Bisa-bisanya ibu bicara mendahuluinya. Memang, satu rumah tidak ada yang menginginkan dia menikah.
"Calon udah ada tante, tapi masalahnya belum tentu mau sama Aya"
Tante Sarah tertawa puas. Padahal Cahaya tidak sedang melucu. Memang benar, mas Ilham menjadi calonnya, tapi belum tentu mau dengannya, atau justru sudah pasti tidak mau dengannya?
Nanti saja, ia tanya mas Ilham terlebih dahulu
"Rena ni tante tanyain, kayaknya udah punya" Rena memutar bola matanya, kaget dengan pernyataannya. Haha, dia harus menumbalkan orang lain supaya tidak dimakan habis sendirian oleh tante Sarah.
"Kurang nata de coco yaa. Yuk Ya, kita beli ke depan"
"Hayuk" Cahaya berdiri dengan senang hati. Lebih baik dia cuci mata daripada dijahili oleh kakak sepupunya atau diinterogasi oleh tante Sarah. Rena memang paling solutif dalam menghindari pertanyaan-pertanyaan yang semakin tidak diinginkan.
"Tunggu dulu, biar dilihat sekalian apa yang kurang"
Ternyata pergi keluar juga sama saja menjadi bencana.
Supermarket tampak ramai menjelang sore. Cahaya kelelahan berkeliling-keliling supermarket mencari bahan-bahan yang ternyata kurangnya tidak terlalu banyak namun sekalian disuruh belanja kebutuhan pokok oleh ibu dan budenya. Bang Fadil dan Idho mengikut di belakang, mendorong trolley belanja. Rena dan Cahaya tidak mau hanya lelah berdua sementara yang lain bersenang-senang. Enak saja, rasa lelah harus dibagi. Pada siapa lagi kalo bukan bang Fadhil dan Idho. Bang Fadhil sih, karna Cahaya paksa, kalo Idho terpaksa tidak memiliki pilihan lain karna selalu dikorbankan oleh yang lain.
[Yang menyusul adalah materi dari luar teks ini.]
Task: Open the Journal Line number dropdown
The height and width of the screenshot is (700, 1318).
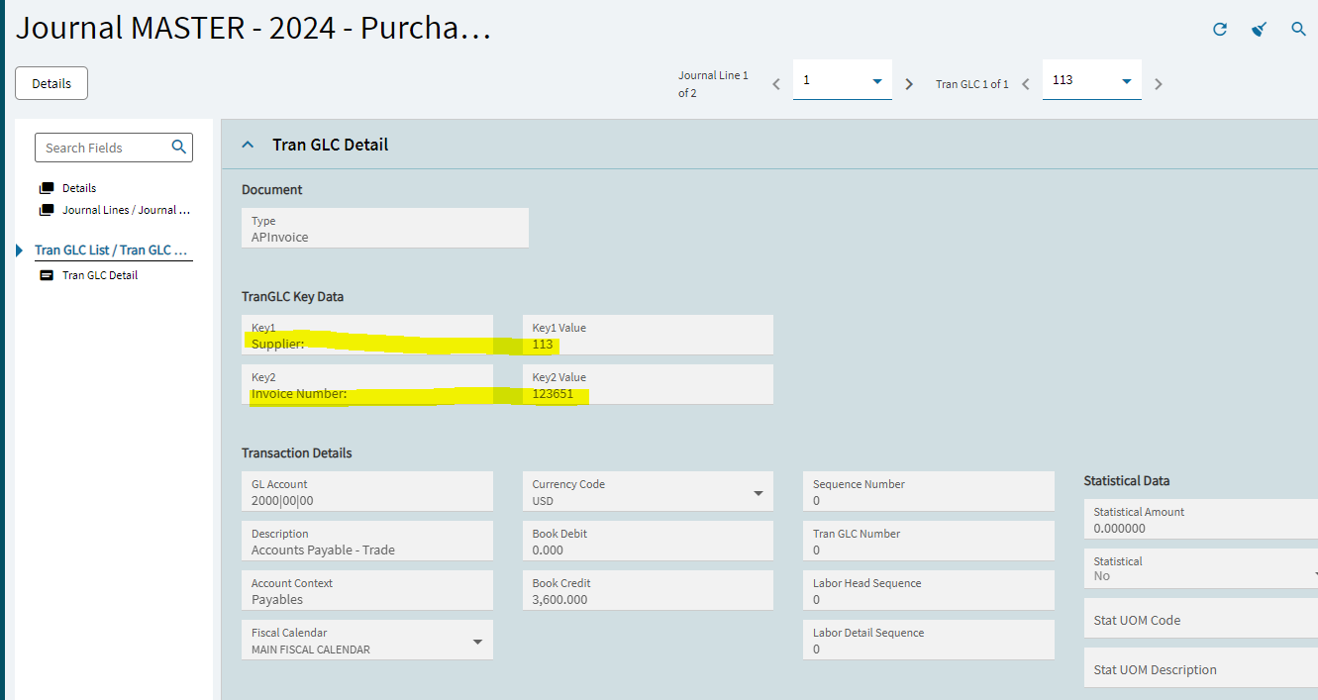Action: (x=876, y=81)
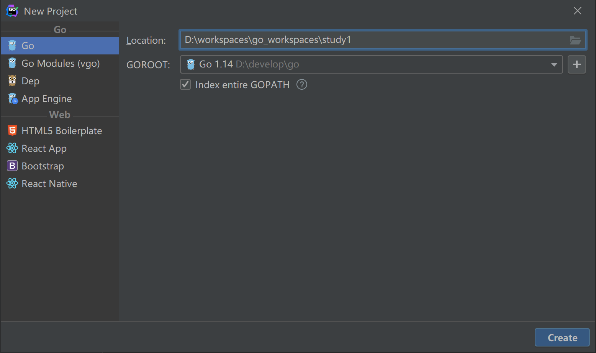
Task: Click the HTML5 Boilerplate shield icon
Action: (12, 131)
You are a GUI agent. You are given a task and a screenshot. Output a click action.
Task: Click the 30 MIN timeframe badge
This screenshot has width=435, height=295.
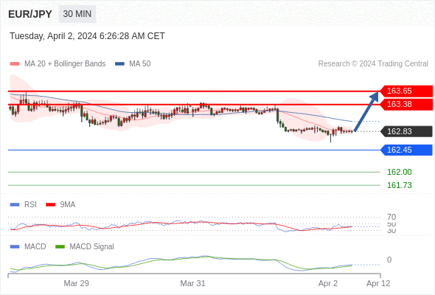tap(77, 14)
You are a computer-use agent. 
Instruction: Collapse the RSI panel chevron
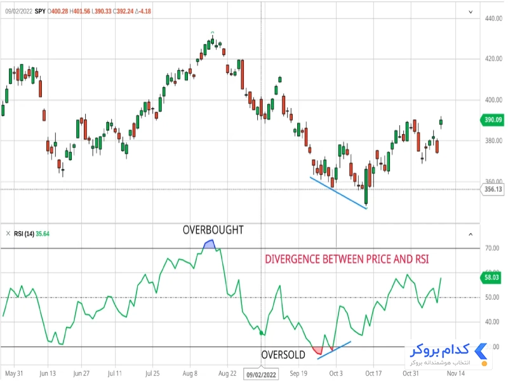tap(471, 234)
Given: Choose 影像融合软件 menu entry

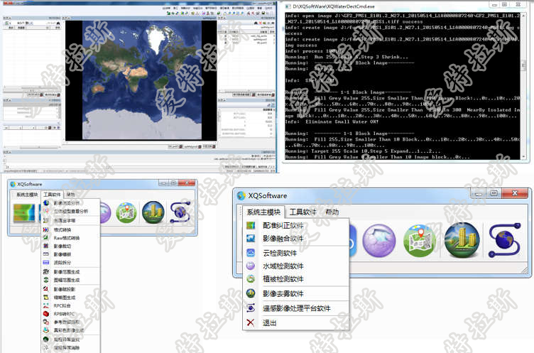Looking at the screenshot, I should [283, 239].
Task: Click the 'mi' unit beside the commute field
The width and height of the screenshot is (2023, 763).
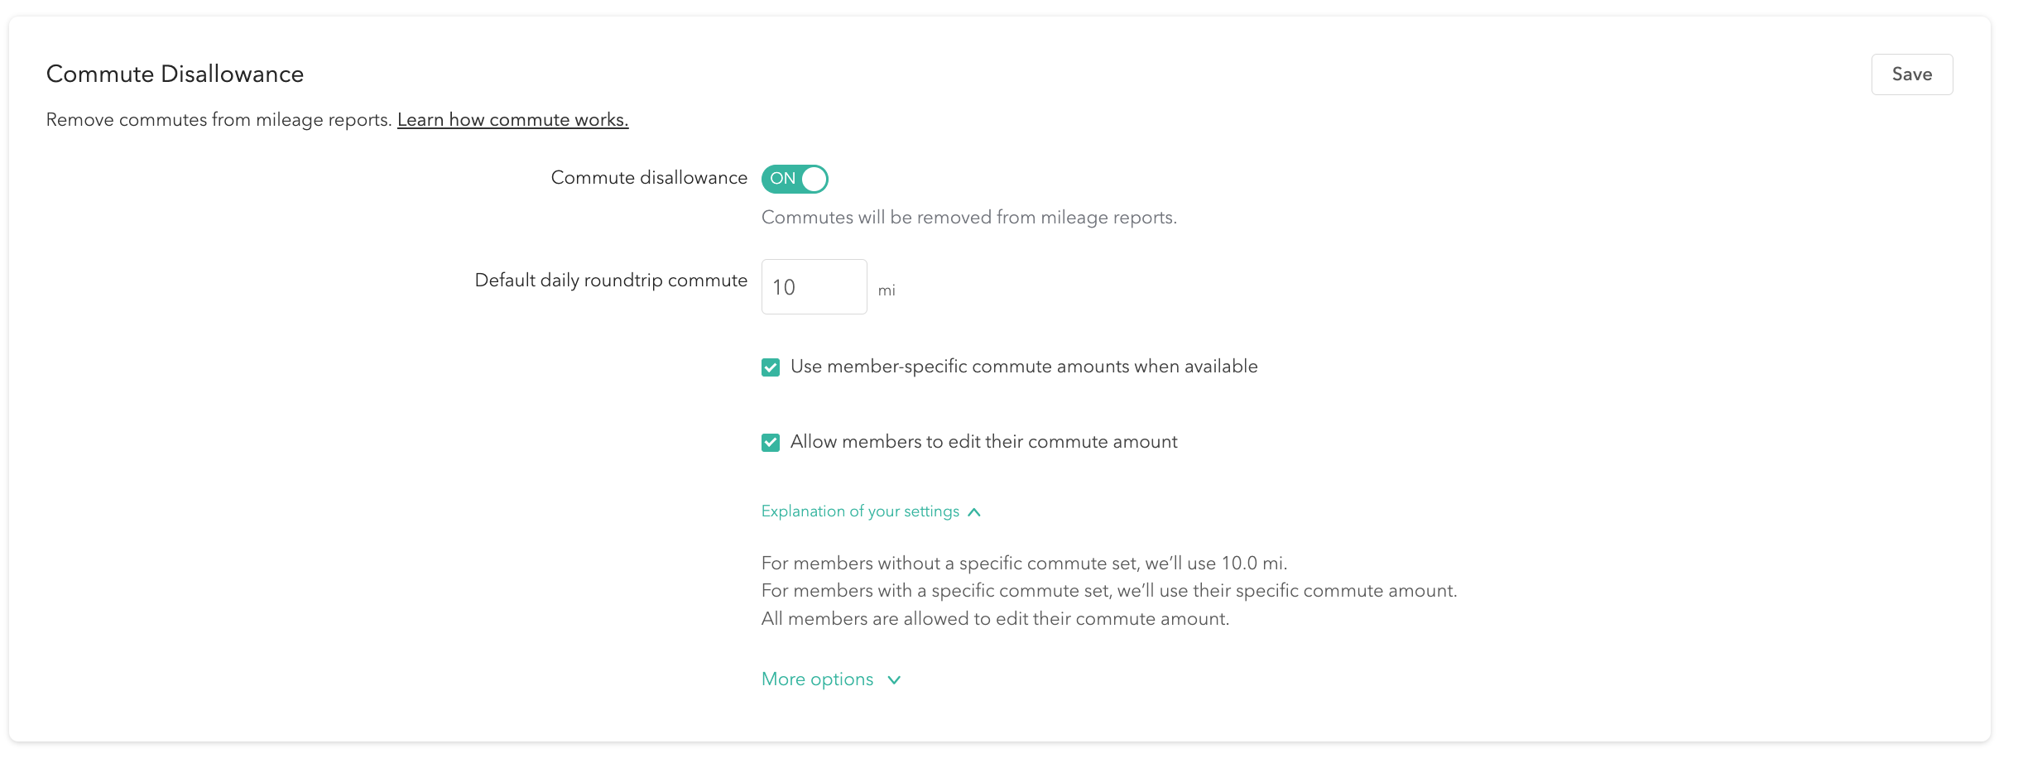Action: pos(887,290)
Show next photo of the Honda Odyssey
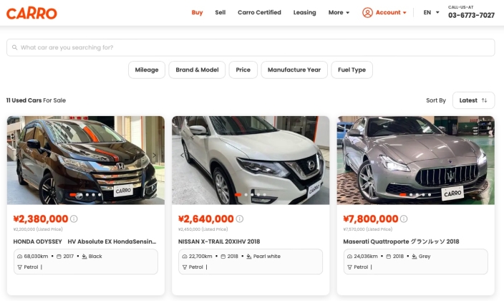This screenshot has width=504, height=301. coord(155,156)
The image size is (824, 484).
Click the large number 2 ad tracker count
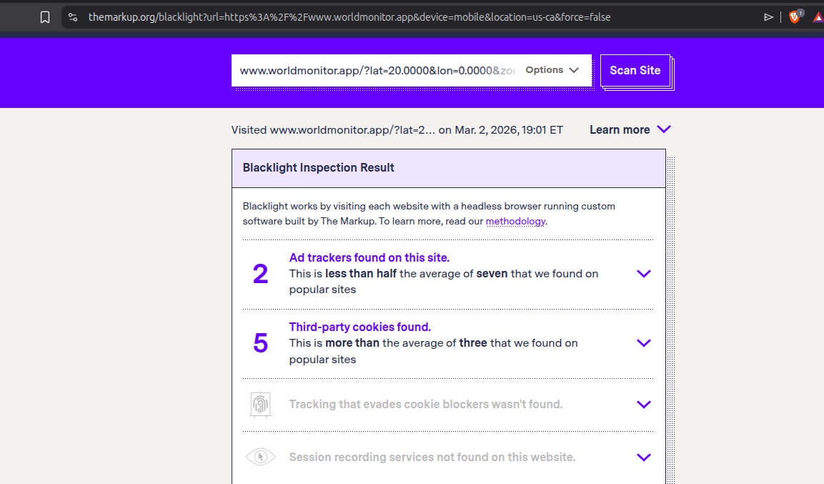tap(260, 274)
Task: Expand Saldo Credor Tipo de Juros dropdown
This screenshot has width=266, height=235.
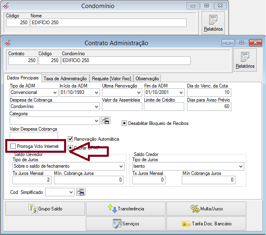Action: click(x=241, y=166)
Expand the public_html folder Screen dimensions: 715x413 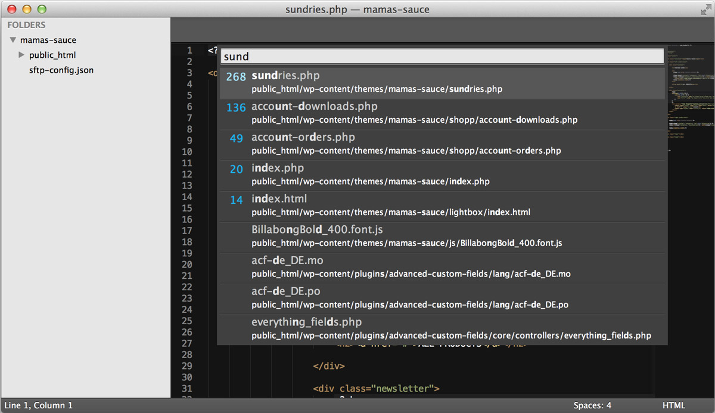(x=22, y=55)
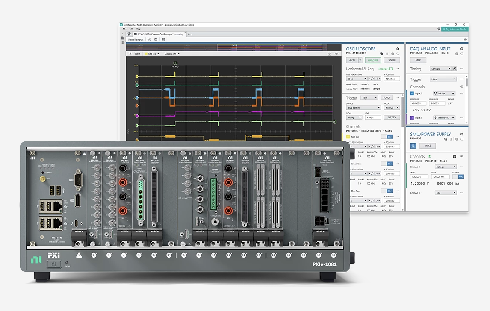Click the yellow Red Top channel color swatch
The height and width of the screenshot is (311, 490).
[348, 137]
"Senyum napa Dho. Gak ikhlas amat"
"Gak jadi kan kita ngabuburit kalo gini"
Mereka sudah berencana untuk ngabuburit beramai-ramai sore ini. Tapi malah jadi batal karna mereka berempat yang terlanjur disuruh berkeliling membeli titipan para orang tua, Mas Ian yang juga belum datang dan bang Fajrin yang tiba-tiba ada panggilan dari kantornya. Seketika rencana mereka batal.
"Yaudah nanti di jadwalin ulang aja. Sekalian bukber"
Idho menarik senyum, mendorong troli belanja dengan semangat. Dasar Idho, bisa-bisanya dia bermuka masam padanya hanya karna gagal ngabuburit.